Kegalauan dari Permintaan Bahan Bakar China Buat Harga Minyak Amblas
- Dok. Pertamina
VIVA Bisnis – Harga minyak dunia kembali turun sebesar 2 persen pada penutupan perdagangan Selasa waktu AS (Rabu pagi RI). Hal itu terjadi di tengah meningkatnya kekhawatiran tentang permintaan bahan bakar China karena wabah COVID-19 yang memburuk, sementara negara itu adalah importir minyak mentah utama, ditambah kegelisahan tentang hasil pemilihan paruh waktu AS.
Dilansir dari CNBC pada Rabu 9 November 2022, harga minyak berjangka Brent untuk pengiriman Januari tercatat turun US$2,34 menjadi sebesar US$95,59 per barel. Sedangkan, untuk harga minyak mentah AS (WTI) turun US$2,64 atau 2,9 persen, menjadi US$89,15 per barel.
"Pasar memasuki hari ini dengan tingkat skeptisisme tertentu seputar pemilihan, Ini menunggu untuk melihat apa hasilnya adalah jenis situasi di sini," kata Direktur Energi Berjangka di Mizuho New York, Bob Yawger.

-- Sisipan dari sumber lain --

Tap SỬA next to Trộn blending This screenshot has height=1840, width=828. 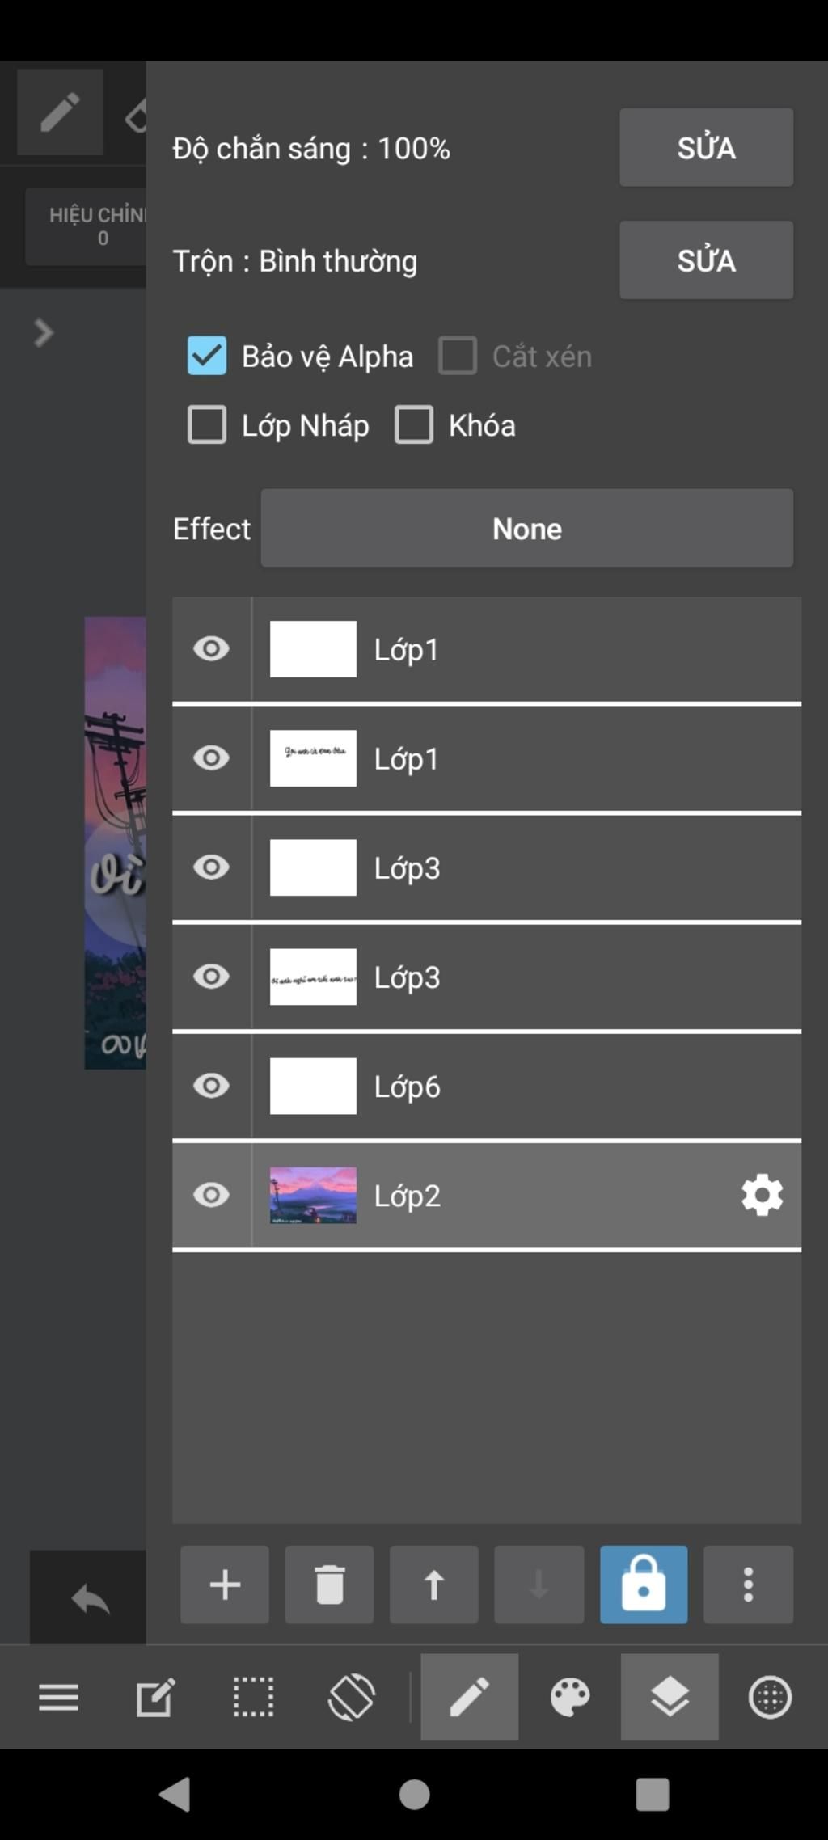coord(707,260)
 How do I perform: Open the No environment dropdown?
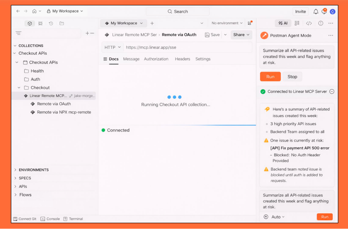pyautogui.click(x=226, y=23)
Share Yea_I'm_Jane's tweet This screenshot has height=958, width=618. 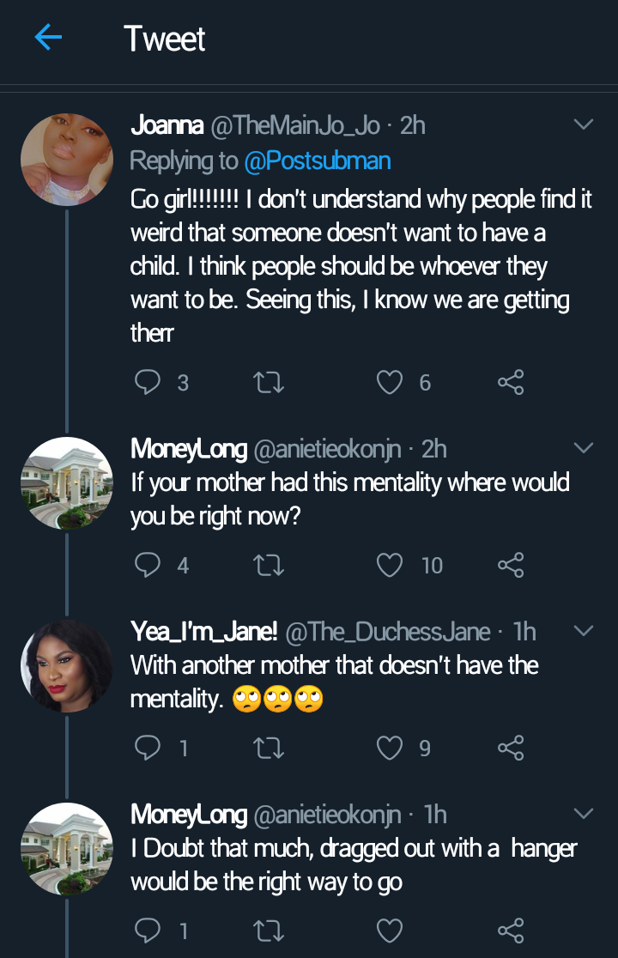[511, 748]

Baca juga: Momen Trisha Jenguk Putri Candrawathi, Polisi Aniaya Perawat hingga Idham Azis Disebut
Sebelumnya, pada Senin, kedua tolok ukur mencapai level tertinggi sejak Agustus di tengah laporan bahwa para pemimpin di China sedang mempertimbangkan untuk keluar dari pembatasan ketat COVID-19 di negara itu. Tetapi kasus-kasus baru telah melonjak di Guangzhou dan kota-kota China lainnya, meredupkan prospek pembatasan yang lebih sedikit.
"Meningkatnya kasus COVID di China ada di radar sebagian besar pedagang pagi ini, karena berita penguncian berlanjut," kata Wakil Presiden Senior Perdagangan di BOK Financial, Dennis Kissler.
Selain itu, kegalauan harga minyak juga terlihat dari pasokan bensin dan solar yang tetap rendah, sehingga membatasi pelemahan harga minyak mentah. Terlebih, sebagian besar Amerika Serikat bersiap menghadapi cuaca dingin.
Kemudian, pelaku pasar juga khawatir terhadap inflasi yang tinggi dan kenaikan suku bunga yang dapat memicu resesi global, juga akan mengganggu data harga konsumen AS.
Tak sampai di situ, Departemen Energi AS (EIA) pada Selasa juga memangkas prospek permintaan energi AS untuk 2023 dan mengatakan perkiraan produksi AS untuk tahun depan akan menjadi 21 persen lebih rendah dari yang diperkirakan sebelumnya.
Produsen minyak Diamondback Energy juga memperingatkan bahwa industri serpih AS akan terus berjuang untuk memperluas produksi pada kecepatan saat ini, dengan biaya sumur serpih baru kemungkinan meningkat.